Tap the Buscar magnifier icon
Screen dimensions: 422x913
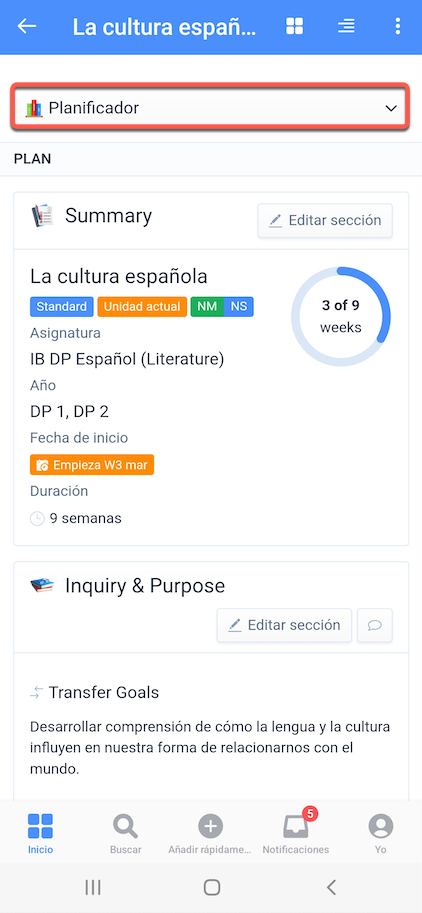tap(126, 826)
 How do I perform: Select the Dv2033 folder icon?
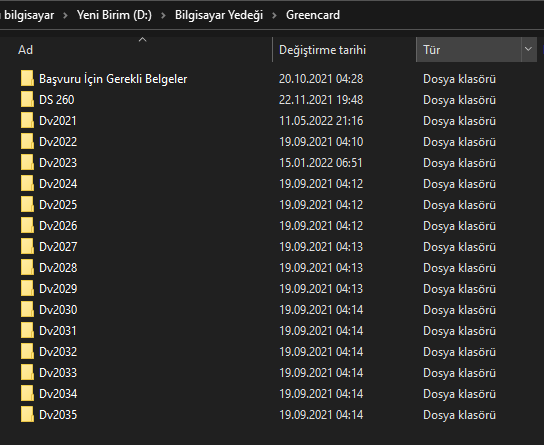click(x=27, y=373)
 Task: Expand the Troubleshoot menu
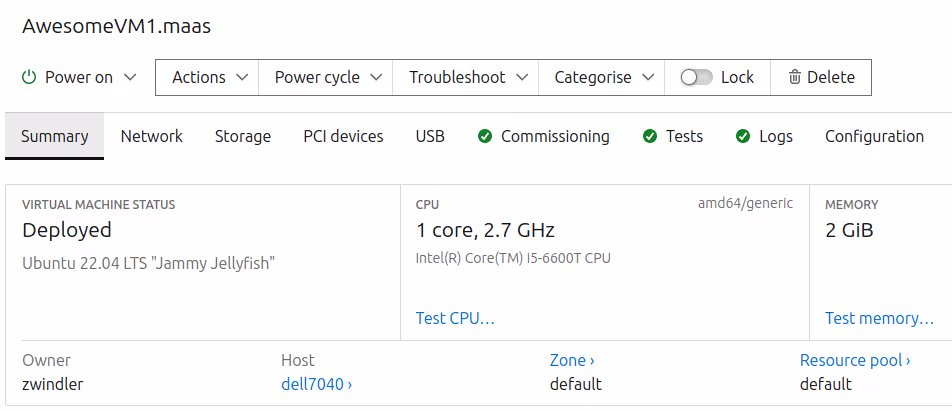pyautogui.click(x=466, y=77)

· · · · ·

For this copy, leave pictures out and reproduce the lines from the one bearing "Screen dimensions: 422x913" through the final line of the listing above, both ends included.

■ ANSWER TO THIS TASK
Screen dimensions: 422x913
tap(126, 826)
 How do I perform: Select the Dv2033 folder icon?
click(x=27, y=373)
 Task: Expand the Troubleshoot menu
pyautogui.click(x=466, y=77)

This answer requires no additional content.